Ternyata, Gus Dur Lebih Senang Disebut Bapak Kemanusiaan
PEJUANG KEMANUSIAAN: Dua pejuang kemanusiaan, Gus Dur bersama anak ideologinya, Khofifah Indar Parawansa. Foto diambil beberapa tahun yang lalu. | Foto: Ist
MOJOKERTO, Barometerjatim.com Seringkali kaum intelektual, termasuk dari kalangan Nahdlatul Ulama (NU), memposisikan mendiang KH Abdurrahman Wahid (Gus Dur) sebagai "Bapak Pluralisme" atau "Bapak Multikultur".
"Padahal Gus Dur lebih senang disebut sebagai Bapak Kemanusiaan," ungkap Menteri Sosial, Khofifah Indar Parawansa saat menghadiri peringatan HUT ke-72 RI yang digelar MWCNU Dawarblandong, Kabupaten Mojokerto, Minggu (13/8) malam.
Tulisan di batu nisan Gus Dur: Here Rest a Humanist, menunjukkan bahwa cucu muassis NU, Hadratussyaikh KH Hasyim Asy'ari itu adalah seorang pejuang kemanusiaan.
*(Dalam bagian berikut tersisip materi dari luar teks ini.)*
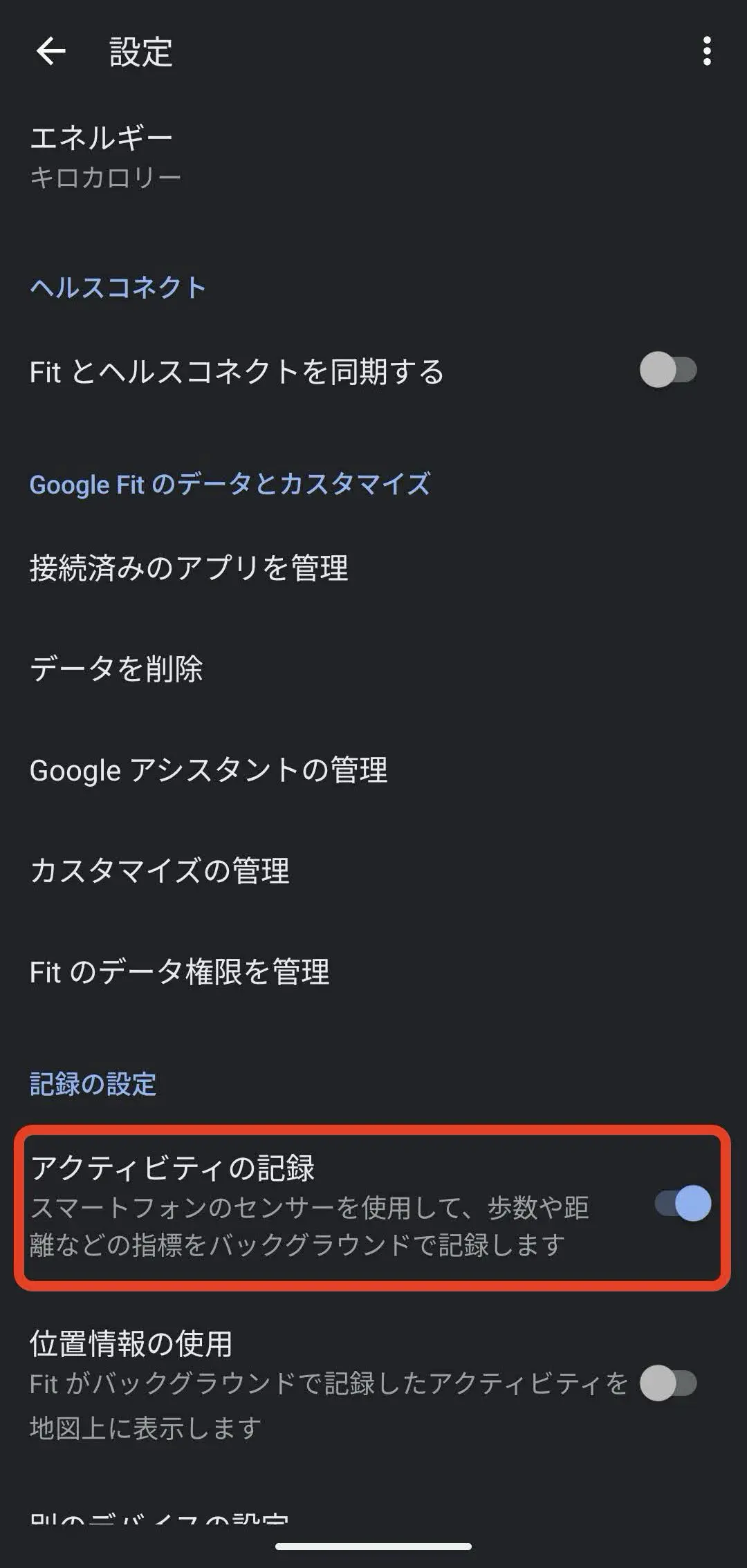Tap the back arrow icon
The height and width of the screenshot is (1568, 747).
click(50, 52)
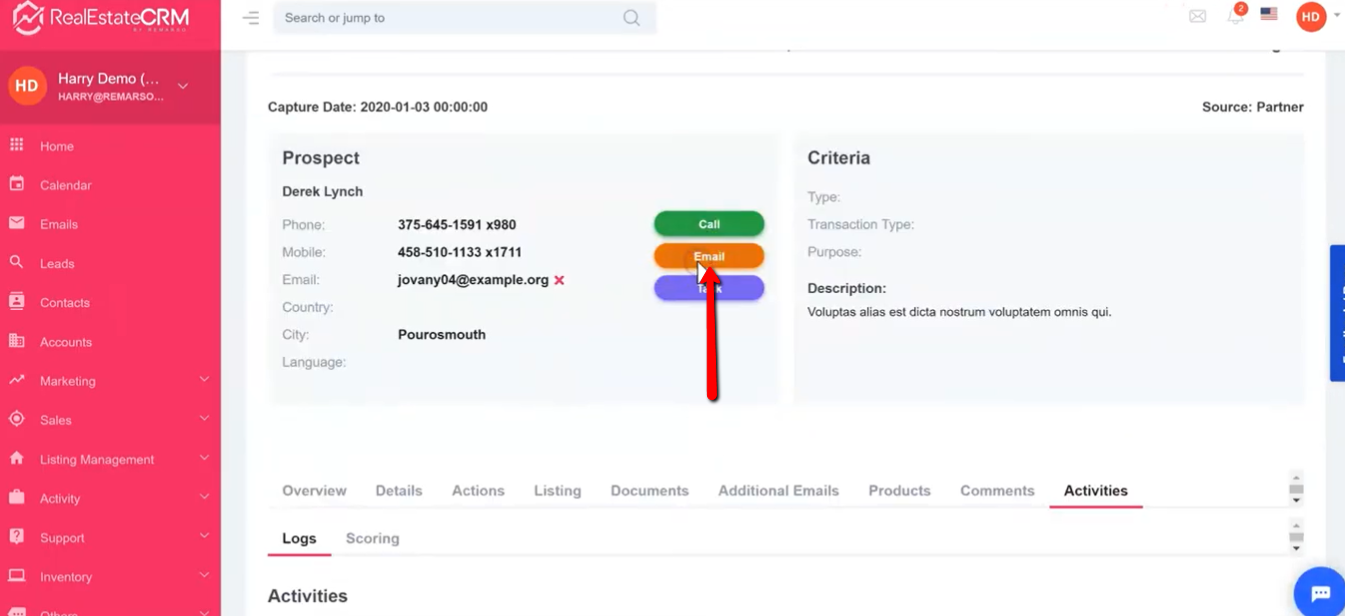The height and width of the screenshot is (616, 1345).
Task: Select the Scoring sub-tab
Action: (372, 539)

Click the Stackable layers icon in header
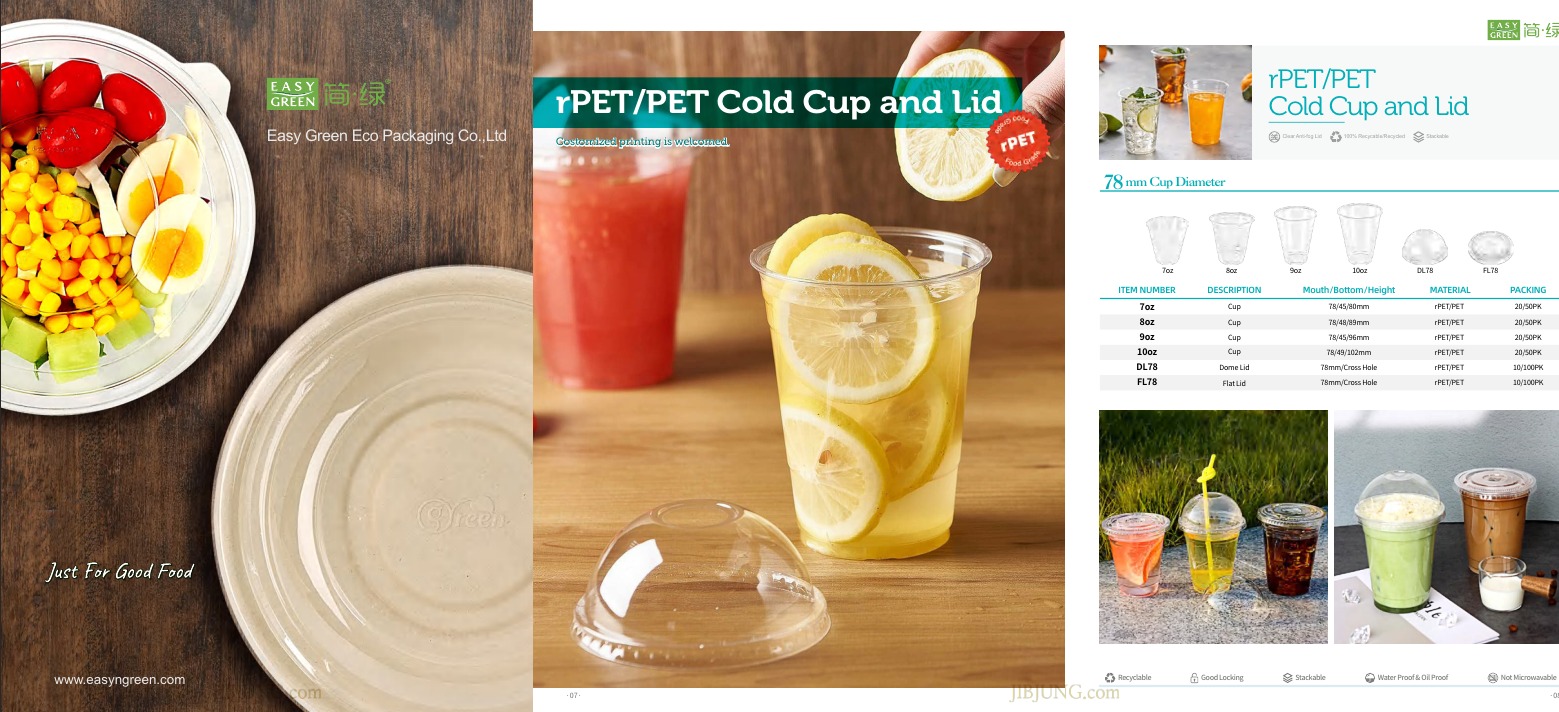pyautogui.click(x=1419, y=136)
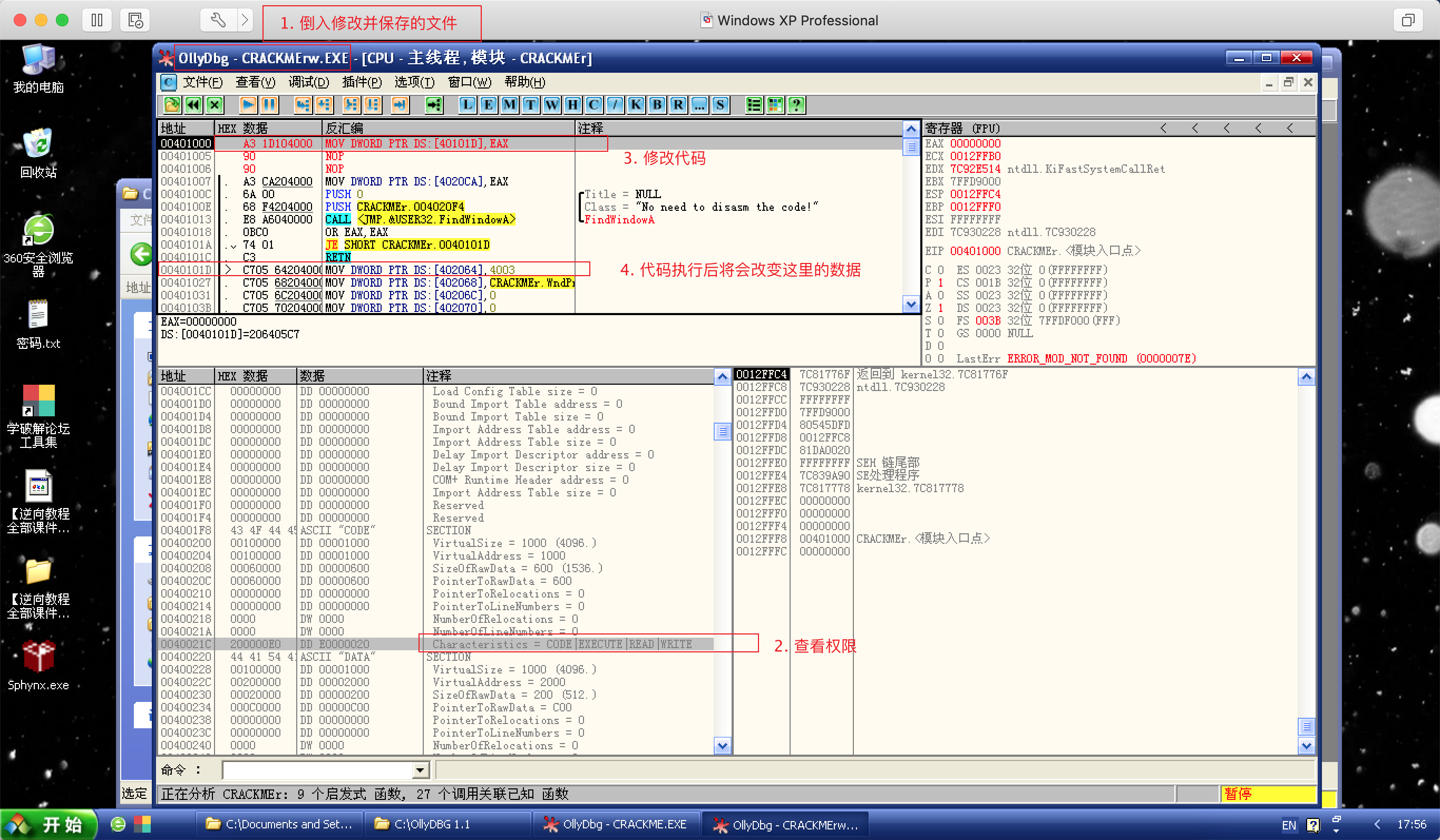Click the Run program play icon

tap(248, 104)
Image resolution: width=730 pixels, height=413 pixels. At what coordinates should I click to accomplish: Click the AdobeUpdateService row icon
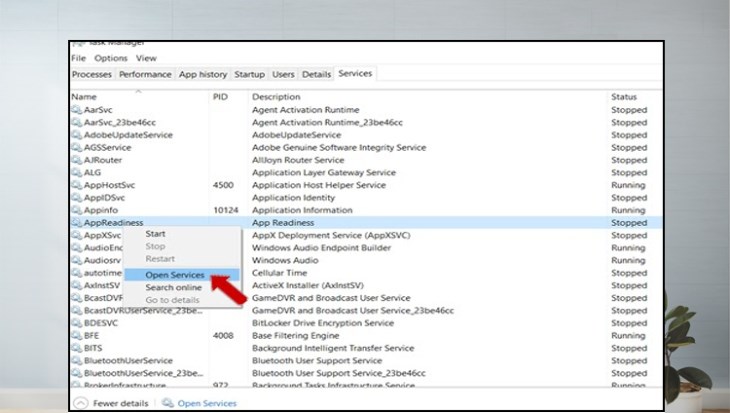coord(76,134)
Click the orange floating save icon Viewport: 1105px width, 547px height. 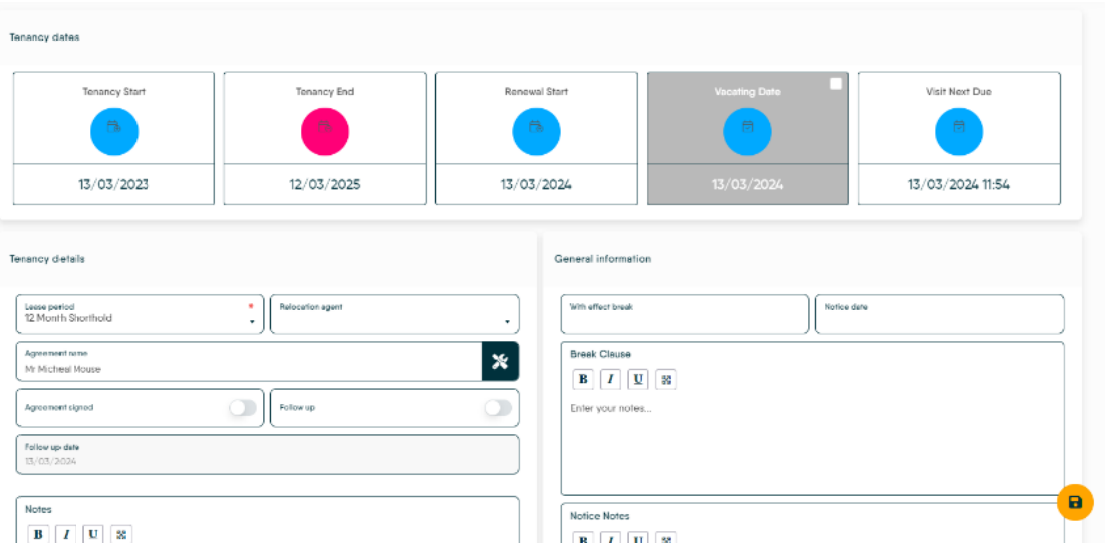point(1075,502)

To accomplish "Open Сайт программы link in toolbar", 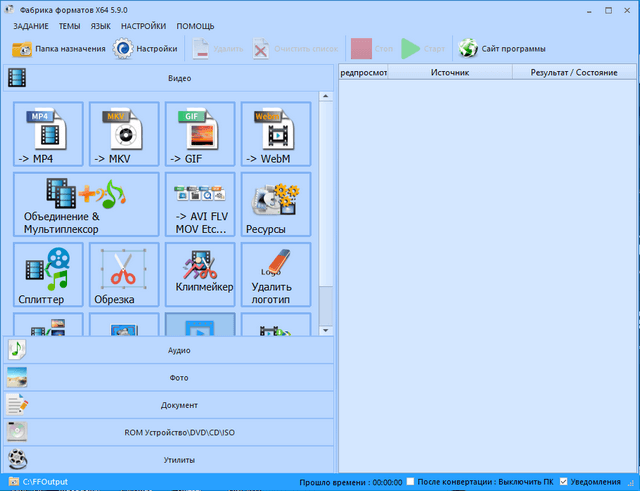I will tap(502, 48).
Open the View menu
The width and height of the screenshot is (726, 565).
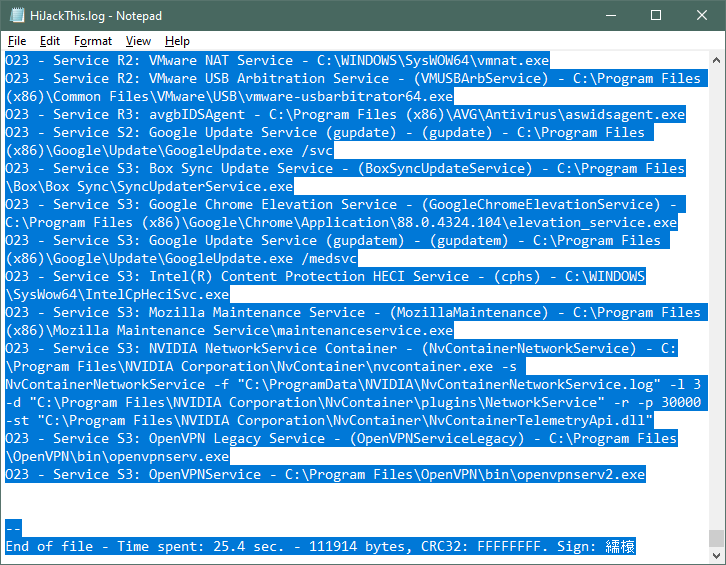[x=139, y=41]
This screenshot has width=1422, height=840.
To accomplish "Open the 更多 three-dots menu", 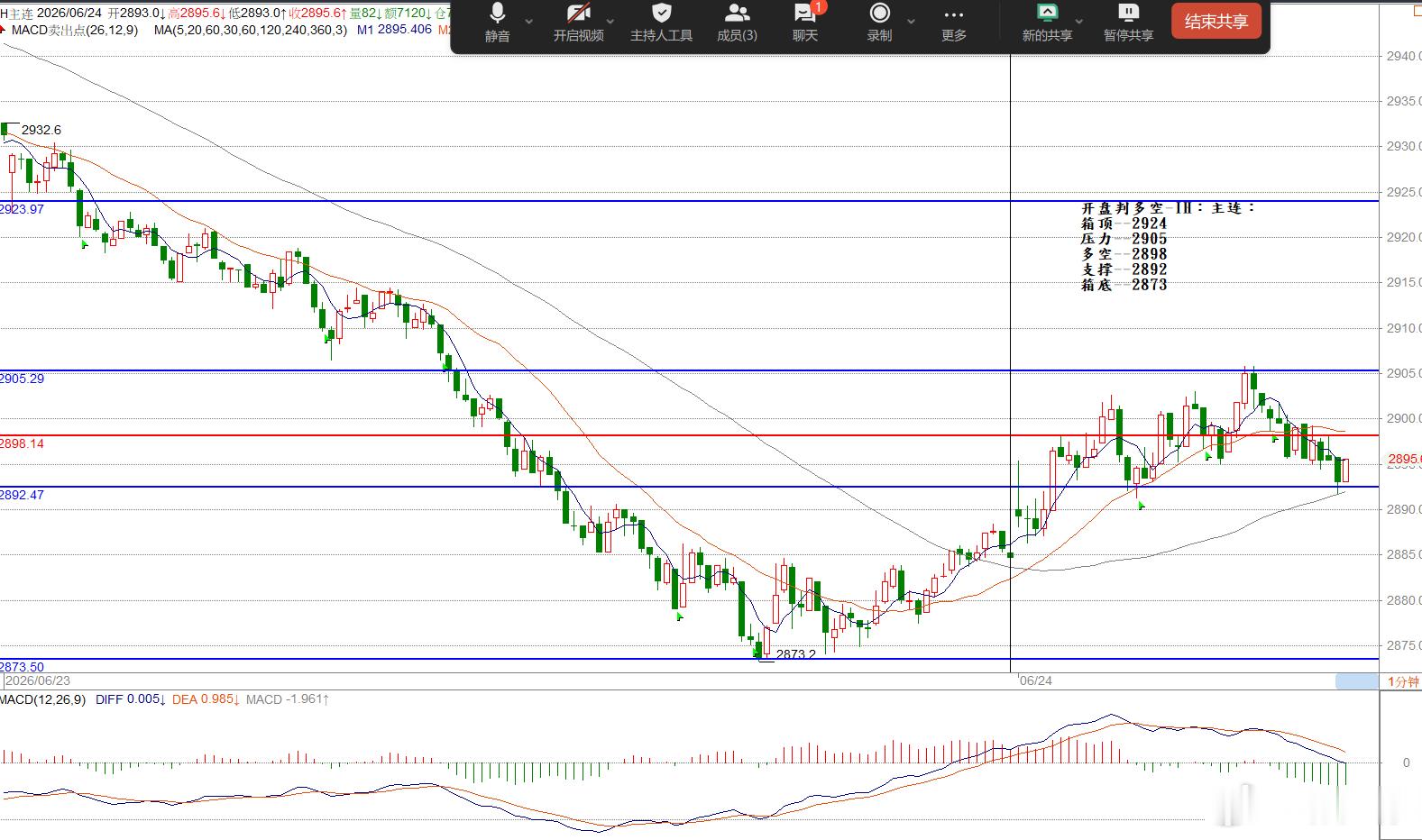I will coord(953,23).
Atas nama kemanusiaan-lah Gus Dur menghargai keberagaman.
"Tadi saya ke Tebuireng, ziarah di maqbaroh Gus Dur, tentu ke maqbaroh Hadratussyaikh KH Hasyim Asy'ari dan KH Wahid Hasyim. Saya melihat di batu nisan Gus Dur ada yang baru," kata Khofifah.
Baca: Setelah Tujuh Tahun, Wasiat Gus Dur ke Khofifah Terpenuhi
Perempuan yang juga Ketua Umum PP Muslimat NU itu lantas menceritakan perihal tulisan di batu nisan tersebut. Sekitar dua tahun sebelum wafat, Gus Dur berwasiat pada Khofifah kalau sewaktu-waktu dipanggil ke haribaan Allah agar di batu nisannya diberi tulisan: The Humanis Died Here (dalam bahasa Inggris).
"Kira-kira dua bulan sebelum wafat, saya dipesani lagi. Begitu juga sembilan hari sebelum wafat, saya dipesani lagi," ungkapnya.
Setelah Gus Dur wafat, saat haul pertama sampai keempat, Khofifah tak pernah mau memberi testimoni. Baru di haul kelima di Tebuireng, selain digelar di Ciganjur, Khofifah memberanikan diri untuk mengungkap wasit tersebut.
"Lima tahun saya tidak mau memberi testimoni, tapi karena panggungnya waktu itu persis di sebelah maqbaroh Gus Dur, tidak mungin saya tak menyampaikan," katanya.
Baca: Lewat Lukisan, Cara Gusdurian Madura Dukung Khofifah
Alasan Khofifah memendam wasiat itu selama lima tahun, karena ketika menanyakan ke Alwi Shihab, Mahfud MD maupun Ali Masykur musa, rupanya tidak mendapat pesan serupa.
"Tiga orang yang saya anggap cukup dekat dengan Gus Dur tak ada yang dapat pesan ini, jadi saya tak berani sampaikan. Tapi pada saat haul kelima, persis di sebelah maqbaroh Gus Dur maka saya harus sampaikan," katanya.
Akhir Ramadhan lalu, rupanya batu nisan baru dipasang meski dengan kalimat agak berbeda, keluarga Gus Dur memenuhi wasiat tersebut dengan menuliskan: Here Rest a Humanist (Di sini telah beristirahat pejuang kemanusiaan). Selain ditulis dalam Bahasa Indonesia juga Bahasa Arab, Inggris serta huruf kanji.
"Jadi Gus Dur lebih senang disebut pejuang kemanusiaan dari pada Bapak Pluralisme ataupun Bapak Multikultur," tandasnya.